» Task details:
Read through the data below and state how many of its lines contain the word "computer", adding nothing.
+++++
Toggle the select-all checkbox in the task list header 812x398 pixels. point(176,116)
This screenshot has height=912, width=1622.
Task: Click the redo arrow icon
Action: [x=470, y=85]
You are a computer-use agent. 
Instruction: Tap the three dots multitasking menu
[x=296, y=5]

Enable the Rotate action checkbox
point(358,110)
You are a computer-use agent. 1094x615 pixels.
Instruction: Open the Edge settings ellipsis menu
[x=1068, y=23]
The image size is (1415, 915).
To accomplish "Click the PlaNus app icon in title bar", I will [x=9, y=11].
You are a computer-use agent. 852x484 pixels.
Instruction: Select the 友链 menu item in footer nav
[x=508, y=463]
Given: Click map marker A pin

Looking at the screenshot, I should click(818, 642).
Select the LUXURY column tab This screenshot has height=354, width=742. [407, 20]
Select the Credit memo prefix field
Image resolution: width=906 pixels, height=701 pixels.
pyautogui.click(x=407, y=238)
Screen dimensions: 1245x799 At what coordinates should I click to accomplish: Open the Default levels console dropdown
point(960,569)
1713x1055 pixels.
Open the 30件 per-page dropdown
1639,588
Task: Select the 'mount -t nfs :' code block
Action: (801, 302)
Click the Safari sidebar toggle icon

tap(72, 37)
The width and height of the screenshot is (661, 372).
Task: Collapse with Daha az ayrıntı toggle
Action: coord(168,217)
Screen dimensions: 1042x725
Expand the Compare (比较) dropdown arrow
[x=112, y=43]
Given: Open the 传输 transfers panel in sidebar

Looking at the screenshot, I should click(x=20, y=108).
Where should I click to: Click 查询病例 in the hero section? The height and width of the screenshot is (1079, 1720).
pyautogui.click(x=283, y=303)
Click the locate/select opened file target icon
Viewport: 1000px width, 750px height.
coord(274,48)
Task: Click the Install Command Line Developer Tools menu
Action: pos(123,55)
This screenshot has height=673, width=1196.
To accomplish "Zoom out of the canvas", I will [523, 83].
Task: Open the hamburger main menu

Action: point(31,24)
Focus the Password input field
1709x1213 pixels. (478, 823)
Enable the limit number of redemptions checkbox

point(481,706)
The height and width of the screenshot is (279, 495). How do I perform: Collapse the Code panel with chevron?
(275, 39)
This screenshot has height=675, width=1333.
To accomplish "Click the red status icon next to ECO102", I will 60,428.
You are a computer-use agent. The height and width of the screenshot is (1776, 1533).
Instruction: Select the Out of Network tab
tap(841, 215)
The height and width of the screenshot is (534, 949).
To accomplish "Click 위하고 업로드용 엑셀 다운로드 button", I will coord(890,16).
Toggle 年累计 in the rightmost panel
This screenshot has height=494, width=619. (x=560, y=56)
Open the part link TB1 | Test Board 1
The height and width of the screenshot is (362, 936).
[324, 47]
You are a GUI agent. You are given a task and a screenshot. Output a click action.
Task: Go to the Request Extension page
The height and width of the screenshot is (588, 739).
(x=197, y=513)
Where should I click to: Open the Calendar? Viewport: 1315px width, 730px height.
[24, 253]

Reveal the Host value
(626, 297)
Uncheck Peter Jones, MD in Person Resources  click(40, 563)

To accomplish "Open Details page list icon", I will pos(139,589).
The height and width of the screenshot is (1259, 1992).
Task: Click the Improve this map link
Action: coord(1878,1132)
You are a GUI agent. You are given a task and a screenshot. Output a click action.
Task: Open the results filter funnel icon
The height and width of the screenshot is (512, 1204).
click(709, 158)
+++++
» Solution to the exercise:
4